SUPPLIED PASSAGE –
____________

7.5   Section 7.5 of the Disclosure Letter sets forth a list of net external sales to customers of the Group by country in each of the years ended December 31, 2009 and 2010 and the backlog to customers of the Group by country as of 28 February 2011.
 
8.   Title to and Condition of Properties
 
8.1   Subject to the steps set out in Schedule 5, each Group Company has title or rightful possession through a valid lease or license (as applicable) to all of its business and assets (tangible and intangible), free and clear of all Encumbrances sufficient to carry on business as now carried on. None of the business or assets of the Group Companies are subject to any restrictions with respect to the transferability or divisibility thereof other than pursuant to applicable local regulations and the Senior Facilities Agreement. No Group Company’s title to its business and assets will be affected by the transactions contemplated by the Agreement.
 
8.2   To the Seller’s knowledge, all tangible assets (real and personal) owned or utilized by the Group Companies are in good operating condition and repair (except for ordinary wear and tear that does not materially interfere with the use thereof in the conduct of the normal operations of the Group Companies).
 
8.3   To the Seller’s knowledge, except for the Encumbrances, easements or rights of way granted or appurtenant to or otherwise affecting the Real Property listed in Section 8.3 of the Disclosure Letter, the Group Companies have the full right to use the Real Property for the purposes for which the Real Property is currently used.

____________

STORED DATA –
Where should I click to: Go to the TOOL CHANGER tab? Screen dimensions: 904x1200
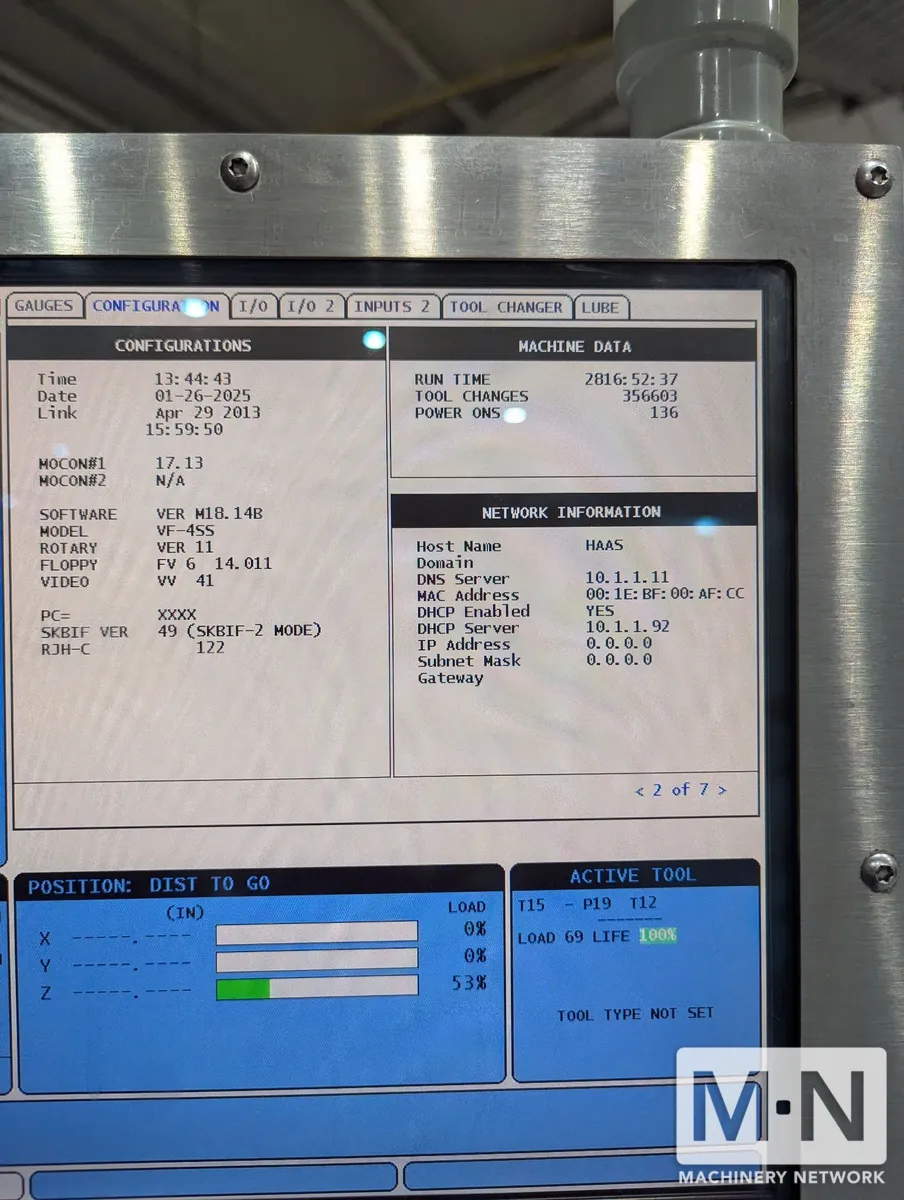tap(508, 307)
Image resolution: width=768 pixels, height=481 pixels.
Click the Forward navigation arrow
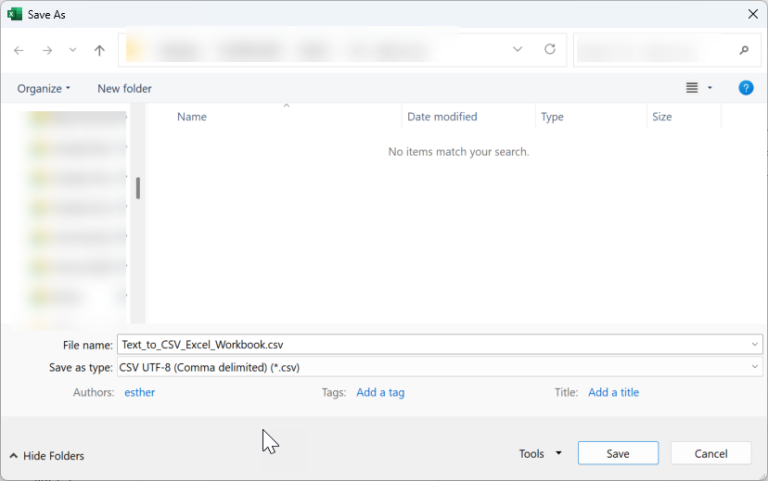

____________

EXERCISE INSTRUCTIONS –
A) Answer each question using the contract excerpt.
(i) As of what date does Section 7.5 of the Disclosure Letter give the backlog to customers of the Group by country?
(ii) Besides applicable local regulations, under what agreement may the business or assets of the Group Companies be restricted in transferability or divisibility?
(iii) What exception is allowed to the good operating condition and repair of the tangible assets?
B) Turn the paragraph of the contract excerpt that begins "Subject to the steps set out in Schedule 5" into a short bulleted list that keeps its main facts.

EXERCISE RESPONSES –
A)
(i) 28 February 2011.
(ii) The Senior Facilities Agreement.
(iii) Ordinary wear and tear that does not materially interfere with their use in the conduct of the normal operations of the Group Companies.

B)
- Subject to the steps in Schedule 5, each Group Company has title or rightful possession, through a valid lease or license as applicable, to all of its tangible and intangible business and assets. These are free and clear of all Encumbrances and sufficient to carry on business as now carried on.
- None of the Group Companies' business or assets are restricted in transferability or divisibility, except under applicable local regulations and the Senior Facilities Agreement.
- The transactions contemplated by the Agreement will not affect any Group Company's title to its business and assets.